The assessee, Citygold Education Research Limited, is a private limited company engaged in the business of disseminating and advancing knowledge, promoting educational activities, and acquiring, selling, constructing, developing, promoting, or otherwise dealing in land, commercial and residential complexes, etc.
The assessee company and two other entities were amalgamated from 01/04/2018, as per the order of the National Company Law Tribunal.
A search action under section 132 of the Income-Tax Act was carried out in the case of Hubtown Limited and other group concerns, including the assessee, on 30/07/2019. The notice under section 153A was issued on 12/11/2020. In response to the said notices, the assessee filed a return of income on 05/02/2021, declaring a total loss of Rs. 72,15,826/-
Pursuant to the search in the case of the assessee, the Assessing Officer noticed that in the financial accounts submitted by the assessee of M/s Citygold Farming P Ltd and M/s Heddle Knowledge P Ltd for the year ended 31/03/2016, there was a write-off of advances and other debit balances to the tune of Rs. 8,45,866/- and Rs. 18,16,839/-, respectively.
After acquiring certain details with respect to the write-off of advances from Sandeep N Gharat, one of the farmers to whom advances were paid towards the purchase of land, he concluded that there was no transaction between M/s Citygold Farming P Ltd and Sandeep N Gharat to justify the write-off that was in the books.
Accordingly, he made the disallowance in the hands of the assessee under section 37(1) of the Income Tax Act while completing the assessment under section 153A read with section 143(3) of the Income Tax Act.
Aggrieved by the order, the assessee filed an appeal before the CIT(A), who dismissed the appeal filed by the assessee.
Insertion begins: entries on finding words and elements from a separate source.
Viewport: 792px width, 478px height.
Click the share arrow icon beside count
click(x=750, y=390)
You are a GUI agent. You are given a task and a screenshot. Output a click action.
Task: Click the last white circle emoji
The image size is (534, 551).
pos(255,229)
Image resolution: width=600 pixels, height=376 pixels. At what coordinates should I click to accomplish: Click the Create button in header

Therefore, the assessee filed a second appeal before the tribunal.
Counsel for the assessee before the tribunal submitted that the rejection based on the legal justification that advances and debts were written off in M/s Citygold Farming P Ltd and M/s Heddle Knowledge P Ltd’s books of accounts before the merger’s effective date. Therefore, they cannot be disallowed in the hands of the assessee for the year under consideration while completing the assessment under section 153A of the Income Tax Act.
The assessee’s counsel further argued that prior to the AY 2019-20, M/s Citygold Farming P Ltd and M/s Heddle Knowledge P Ltd were separate entities filing returns of income on their own, and their assessments cannot be clubbed with that of the assessee.
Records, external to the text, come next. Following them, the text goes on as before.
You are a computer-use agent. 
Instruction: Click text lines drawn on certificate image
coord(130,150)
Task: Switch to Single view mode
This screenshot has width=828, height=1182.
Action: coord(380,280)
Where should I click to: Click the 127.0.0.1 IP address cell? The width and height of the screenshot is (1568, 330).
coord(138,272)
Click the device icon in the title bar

The counsel for revenue submitted that the amalgamation order of NCLT is post the date of search and, therefore, the Assessing Officer has concluded the assessment by clubbing the entities.
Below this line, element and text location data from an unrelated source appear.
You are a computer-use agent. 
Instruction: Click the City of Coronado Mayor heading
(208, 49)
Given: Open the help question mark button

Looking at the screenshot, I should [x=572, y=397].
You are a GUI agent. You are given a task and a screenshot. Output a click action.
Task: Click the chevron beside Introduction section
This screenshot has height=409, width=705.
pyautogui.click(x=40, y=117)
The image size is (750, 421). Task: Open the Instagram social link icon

It was observed by the tribunal that the Assessing Officer had issued separate notices of 153A / 153C to these entities in their individual names, which makes it clear that prior to amalgamation, these entities were treated as not part of the assessee. Therefore, the disallowance of a claim made in the individual entity’s financials cannot be added as income in the hands of the assessee during the year, which is prior to amalgamation.
After reviewing the facts and records, the two-member bench of Padmavathy S. (Accountant member) and Kuldip Singh (Judicial Member) held that the disallowance of the claim of write-off made in an individual entity’s financials prior to amalgamation could not be added as income in the hands of the assessee. Therefore, the bench deleted the addition made by the assessing officer.
Vijay Mehta, Counsel, appeared for the assessee, and Madhu Malati Ghosh, counsel, appeared for revenue.